## Provided entries
= = = = = = =
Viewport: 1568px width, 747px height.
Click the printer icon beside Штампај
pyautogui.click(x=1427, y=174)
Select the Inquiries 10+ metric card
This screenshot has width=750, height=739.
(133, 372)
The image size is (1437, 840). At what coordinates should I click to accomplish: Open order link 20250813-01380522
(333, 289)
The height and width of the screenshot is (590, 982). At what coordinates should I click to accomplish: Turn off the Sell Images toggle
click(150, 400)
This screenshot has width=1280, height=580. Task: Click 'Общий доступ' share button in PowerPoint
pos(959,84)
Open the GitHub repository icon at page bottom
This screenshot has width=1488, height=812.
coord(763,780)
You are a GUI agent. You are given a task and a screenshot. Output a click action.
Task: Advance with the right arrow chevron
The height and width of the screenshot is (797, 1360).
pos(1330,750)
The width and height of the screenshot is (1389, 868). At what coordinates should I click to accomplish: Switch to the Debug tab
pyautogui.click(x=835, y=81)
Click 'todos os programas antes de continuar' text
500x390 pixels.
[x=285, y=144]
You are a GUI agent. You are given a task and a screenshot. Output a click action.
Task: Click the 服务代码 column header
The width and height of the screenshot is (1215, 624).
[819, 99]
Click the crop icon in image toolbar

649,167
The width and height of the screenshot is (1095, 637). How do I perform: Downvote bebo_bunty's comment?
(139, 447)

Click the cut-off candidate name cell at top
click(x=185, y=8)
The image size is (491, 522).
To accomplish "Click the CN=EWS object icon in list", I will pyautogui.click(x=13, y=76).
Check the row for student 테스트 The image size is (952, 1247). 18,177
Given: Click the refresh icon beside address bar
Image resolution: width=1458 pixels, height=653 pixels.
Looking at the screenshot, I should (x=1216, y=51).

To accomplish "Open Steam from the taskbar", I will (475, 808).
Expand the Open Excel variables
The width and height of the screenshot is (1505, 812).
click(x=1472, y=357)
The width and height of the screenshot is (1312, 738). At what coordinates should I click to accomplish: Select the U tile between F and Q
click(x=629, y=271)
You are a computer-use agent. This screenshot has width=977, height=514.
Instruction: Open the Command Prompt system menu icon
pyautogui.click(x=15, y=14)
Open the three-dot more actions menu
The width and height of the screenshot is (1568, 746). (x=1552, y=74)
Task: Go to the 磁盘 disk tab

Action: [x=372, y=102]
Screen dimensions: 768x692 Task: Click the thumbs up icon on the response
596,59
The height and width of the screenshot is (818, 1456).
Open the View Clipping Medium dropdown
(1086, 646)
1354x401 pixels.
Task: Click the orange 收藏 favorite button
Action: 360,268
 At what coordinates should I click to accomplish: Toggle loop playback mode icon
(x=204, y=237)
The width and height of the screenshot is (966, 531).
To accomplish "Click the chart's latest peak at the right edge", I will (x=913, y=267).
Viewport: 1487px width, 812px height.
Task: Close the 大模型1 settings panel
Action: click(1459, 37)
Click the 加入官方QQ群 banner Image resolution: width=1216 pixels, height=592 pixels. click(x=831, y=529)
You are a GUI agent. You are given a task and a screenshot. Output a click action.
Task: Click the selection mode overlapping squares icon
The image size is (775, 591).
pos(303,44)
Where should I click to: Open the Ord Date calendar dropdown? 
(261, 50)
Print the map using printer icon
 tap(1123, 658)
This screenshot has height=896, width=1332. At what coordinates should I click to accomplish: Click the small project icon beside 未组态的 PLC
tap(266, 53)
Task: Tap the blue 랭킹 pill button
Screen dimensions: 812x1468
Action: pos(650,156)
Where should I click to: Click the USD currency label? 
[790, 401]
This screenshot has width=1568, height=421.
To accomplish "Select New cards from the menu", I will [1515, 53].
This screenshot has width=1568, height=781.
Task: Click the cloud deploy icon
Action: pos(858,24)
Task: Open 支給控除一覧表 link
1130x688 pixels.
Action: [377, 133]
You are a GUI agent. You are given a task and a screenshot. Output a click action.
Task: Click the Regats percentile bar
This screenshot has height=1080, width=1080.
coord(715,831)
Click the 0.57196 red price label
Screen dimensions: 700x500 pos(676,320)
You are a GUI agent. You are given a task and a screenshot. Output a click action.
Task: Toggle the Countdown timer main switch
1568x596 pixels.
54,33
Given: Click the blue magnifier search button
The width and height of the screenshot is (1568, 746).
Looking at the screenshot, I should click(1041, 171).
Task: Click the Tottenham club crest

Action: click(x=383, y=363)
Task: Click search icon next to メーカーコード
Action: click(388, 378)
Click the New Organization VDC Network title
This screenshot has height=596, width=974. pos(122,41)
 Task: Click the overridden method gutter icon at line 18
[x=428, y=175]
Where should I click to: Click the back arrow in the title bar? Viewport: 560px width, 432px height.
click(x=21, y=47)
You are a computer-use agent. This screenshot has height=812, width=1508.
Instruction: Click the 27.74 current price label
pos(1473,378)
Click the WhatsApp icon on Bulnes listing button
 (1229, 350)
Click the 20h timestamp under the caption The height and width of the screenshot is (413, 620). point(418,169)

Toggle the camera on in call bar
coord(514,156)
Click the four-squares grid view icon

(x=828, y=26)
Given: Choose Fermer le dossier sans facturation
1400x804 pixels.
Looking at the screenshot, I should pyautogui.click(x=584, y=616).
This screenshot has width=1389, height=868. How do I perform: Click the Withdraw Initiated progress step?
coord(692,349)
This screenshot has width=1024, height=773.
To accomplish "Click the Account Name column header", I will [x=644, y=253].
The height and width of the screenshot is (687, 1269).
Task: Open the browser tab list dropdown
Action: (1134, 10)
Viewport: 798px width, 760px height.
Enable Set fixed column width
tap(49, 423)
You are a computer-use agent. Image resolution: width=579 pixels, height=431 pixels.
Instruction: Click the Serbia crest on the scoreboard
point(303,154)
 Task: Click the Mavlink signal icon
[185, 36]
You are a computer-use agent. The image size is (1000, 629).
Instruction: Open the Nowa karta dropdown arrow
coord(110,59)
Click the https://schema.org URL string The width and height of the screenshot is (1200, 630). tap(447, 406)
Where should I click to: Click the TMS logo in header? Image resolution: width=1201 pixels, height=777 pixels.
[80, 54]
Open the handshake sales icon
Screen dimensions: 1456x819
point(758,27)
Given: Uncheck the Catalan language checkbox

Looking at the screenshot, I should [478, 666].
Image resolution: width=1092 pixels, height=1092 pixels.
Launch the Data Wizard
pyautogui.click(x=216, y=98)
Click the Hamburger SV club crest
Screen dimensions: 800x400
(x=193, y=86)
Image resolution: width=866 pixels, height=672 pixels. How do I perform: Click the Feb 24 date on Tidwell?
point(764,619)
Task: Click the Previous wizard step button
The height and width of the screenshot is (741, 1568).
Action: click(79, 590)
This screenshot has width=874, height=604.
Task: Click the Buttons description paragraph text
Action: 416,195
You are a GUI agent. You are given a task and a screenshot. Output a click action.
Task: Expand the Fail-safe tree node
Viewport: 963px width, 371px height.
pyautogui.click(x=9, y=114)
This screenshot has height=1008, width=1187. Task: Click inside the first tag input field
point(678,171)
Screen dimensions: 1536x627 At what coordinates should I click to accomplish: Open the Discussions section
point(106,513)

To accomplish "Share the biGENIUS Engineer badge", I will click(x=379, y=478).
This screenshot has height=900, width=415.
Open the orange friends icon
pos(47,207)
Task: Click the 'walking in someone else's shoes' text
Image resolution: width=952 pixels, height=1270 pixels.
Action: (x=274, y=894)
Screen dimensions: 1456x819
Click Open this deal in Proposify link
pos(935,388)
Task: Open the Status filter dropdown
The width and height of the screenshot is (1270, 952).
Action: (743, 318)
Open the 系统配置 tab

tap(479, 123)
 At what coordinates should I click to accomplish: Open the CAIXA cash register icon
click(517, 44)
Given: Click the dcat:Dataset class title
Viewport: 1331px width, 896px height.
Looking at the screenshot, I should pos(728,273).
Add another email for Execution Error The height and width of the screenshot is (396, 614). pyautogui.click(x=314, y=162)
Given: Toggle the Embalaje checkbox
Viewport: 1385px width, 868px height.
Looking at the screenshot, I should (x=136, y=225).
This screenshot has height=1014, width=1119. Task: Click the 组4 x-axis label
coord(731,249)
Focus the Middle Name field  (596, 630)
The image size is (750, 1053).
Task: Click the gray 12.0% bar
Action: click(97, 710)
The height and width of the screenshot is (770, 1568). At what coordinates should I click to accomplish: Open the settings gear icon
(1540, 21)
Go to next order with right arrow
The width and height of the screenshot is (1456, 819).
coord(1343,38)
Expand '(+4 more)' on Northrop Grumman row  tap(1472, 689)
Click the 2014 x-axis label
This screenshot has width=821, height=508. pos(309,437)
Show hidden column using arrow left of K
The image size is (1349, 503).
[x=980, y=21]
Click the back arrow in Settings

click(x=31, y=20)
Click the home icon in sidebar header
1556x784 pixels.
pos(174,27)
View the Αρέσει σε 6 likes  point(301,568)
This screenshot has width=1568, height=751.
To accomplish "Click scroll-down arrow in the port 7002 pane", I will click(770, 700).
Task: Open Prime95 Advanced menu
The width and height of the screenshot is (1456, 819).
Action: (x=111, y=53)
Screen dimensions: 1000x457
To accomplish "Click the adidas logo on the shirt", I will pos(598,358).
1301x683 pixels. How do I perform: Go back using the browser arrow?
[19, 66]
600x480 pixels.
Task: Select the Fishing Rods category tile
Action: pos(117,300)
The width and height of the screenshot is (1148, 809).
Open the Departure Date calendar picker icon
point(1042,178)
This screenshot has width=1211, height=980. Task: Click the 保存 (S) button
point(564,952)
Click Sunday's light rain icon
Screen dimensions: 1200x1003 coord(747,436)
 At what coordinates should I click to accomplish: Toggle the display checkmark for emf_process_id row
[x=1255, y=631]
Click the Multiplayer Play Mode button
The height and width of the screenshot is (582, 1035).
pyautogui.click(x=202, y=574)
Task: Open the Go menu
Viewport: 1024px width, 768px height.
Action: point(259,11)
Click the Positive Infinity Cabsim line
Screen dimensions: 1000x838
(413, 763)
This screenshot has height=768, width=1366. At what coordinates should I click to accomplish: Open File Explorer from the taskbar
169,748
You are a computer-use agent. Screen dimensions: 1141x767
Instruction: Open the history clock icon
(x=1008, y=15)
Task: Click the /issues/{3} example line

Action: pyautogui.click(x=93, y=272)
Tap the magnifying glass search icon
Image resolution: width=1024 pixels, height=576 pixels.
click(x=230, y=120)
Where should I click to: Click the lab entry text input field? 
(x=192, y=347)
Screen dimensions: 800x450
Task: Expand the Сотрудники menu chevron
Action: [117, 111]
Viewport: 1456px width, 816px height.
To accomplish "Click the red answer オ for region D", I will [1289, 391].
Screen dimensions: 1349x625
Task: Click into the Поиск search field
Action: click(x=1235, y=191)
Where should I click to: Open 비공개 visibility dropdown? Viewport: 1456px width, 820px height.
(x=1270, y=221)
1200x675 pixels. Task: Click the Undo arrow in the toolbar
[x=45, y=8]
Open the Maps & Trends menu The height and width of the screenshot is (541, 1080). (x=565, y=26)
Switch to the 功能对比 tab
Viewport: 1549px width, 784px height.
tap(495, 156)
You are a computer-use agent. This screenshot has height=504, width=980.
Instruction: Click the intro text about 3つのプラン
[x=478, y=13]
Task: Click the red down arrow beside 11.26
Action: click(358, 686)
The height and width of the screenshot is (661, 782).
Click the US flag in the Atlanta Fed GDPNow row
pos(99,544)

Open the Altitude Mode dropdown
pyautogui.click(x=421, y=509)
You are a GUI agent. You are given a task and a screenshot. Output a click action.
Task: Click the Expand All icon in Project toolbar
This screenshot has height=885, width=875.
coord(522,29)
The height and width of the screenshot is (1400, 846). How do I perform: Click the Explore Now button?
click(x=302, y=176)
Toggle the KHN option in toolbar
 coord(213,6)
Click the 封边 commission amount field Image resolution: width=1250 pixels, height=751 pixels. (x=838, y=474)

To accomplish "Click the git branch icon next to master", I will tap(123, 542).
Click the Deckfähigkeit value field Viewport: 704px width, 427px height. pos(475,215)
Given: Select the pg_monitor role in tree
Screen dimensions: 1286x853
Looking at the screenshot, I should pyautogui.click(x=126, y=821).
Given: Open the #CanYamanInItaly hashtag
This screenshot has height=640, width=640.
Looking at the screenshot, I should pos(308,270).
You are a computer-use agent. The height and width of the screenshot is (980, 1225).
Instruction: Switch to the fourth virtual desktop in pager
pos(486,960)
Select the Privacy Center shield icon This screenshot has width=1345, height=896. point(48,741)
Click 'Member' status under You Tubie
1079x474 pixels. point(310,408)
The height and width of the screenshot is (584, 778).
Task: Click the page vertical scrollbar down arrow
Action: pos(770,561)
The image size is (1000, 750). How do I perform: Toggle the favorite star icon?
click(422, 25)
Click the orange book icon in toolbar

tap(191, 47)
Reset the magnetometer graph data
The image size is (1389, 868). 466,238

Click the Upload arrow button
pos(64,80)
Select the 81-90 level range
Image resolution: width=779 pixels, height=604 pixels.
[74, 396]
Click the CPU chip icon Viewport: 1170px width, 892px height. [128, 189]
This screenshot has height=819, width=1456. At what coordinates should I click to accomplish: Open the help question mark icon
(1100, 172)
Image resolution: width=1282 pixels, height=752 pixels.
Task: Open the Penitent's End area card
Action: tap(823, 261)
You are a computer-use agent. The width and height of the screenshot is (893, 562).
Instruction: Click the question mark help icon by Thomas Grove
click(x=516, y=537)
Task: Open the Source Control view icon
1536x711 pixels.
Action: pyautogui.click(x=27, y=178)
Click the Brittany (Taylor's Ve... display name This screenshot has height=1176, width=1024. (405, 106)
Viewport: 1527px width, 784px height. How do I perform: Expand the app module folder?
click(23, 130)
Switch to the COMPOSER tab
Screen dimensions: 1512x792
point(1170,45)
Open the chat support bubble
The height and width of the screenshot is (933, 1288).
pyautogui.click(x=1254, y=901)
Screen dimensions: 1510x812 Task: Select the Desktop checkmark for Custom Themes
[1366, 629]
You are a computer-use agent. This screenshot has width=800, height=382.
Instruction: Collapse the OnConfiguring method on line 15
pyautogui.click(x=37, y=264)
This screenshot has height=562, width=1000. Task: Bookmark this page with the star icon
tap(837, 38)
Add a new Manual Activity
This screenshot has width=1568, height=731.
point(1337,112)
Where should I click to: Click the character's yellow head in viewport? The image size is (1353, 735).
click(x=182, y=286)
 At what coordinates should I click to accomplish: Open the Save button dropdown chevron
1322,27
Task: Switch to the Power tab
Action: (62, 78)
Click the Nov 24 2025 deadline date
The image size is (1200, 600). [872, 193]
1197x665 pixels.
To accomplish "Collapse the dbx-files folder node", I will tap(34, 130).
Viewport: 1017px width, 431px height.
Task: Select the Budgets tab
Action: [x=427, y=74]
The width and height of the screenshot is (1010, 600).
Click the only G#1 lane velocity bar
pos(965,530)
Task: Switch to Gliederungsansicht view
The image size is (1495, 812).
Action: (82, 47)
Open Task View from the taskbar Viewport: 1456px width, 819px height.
= = = = = = =
## Task
Quote the lines of the listing above exactly, starting at the line that contains "Task: Click the overridden" and ending at the line that contains "(x=828, y=26)".

## Complete response
 Task: Click the overridden method gutter icon at line 18
[x=428, y=175]
Where should I click to: Click the back arrow in the title bar? Viewport: 560px width, 432px height.
click(x=21, y=47)
You are a computer-use agent. This screenshot has height=812, width=1508.
Instruction: Click the 27.74 current price label
pos(1473,378)
Click the WhatsApp icon on Bulnes listing button
 (1229, 350)
Click the 20h timestamp under the caption The height and width of the screenshot is (413, 620). point(418,169)

Toggle the camera on in call bar
coord(514,156)
Click the four-squares grid view icon

(x=828, y=26)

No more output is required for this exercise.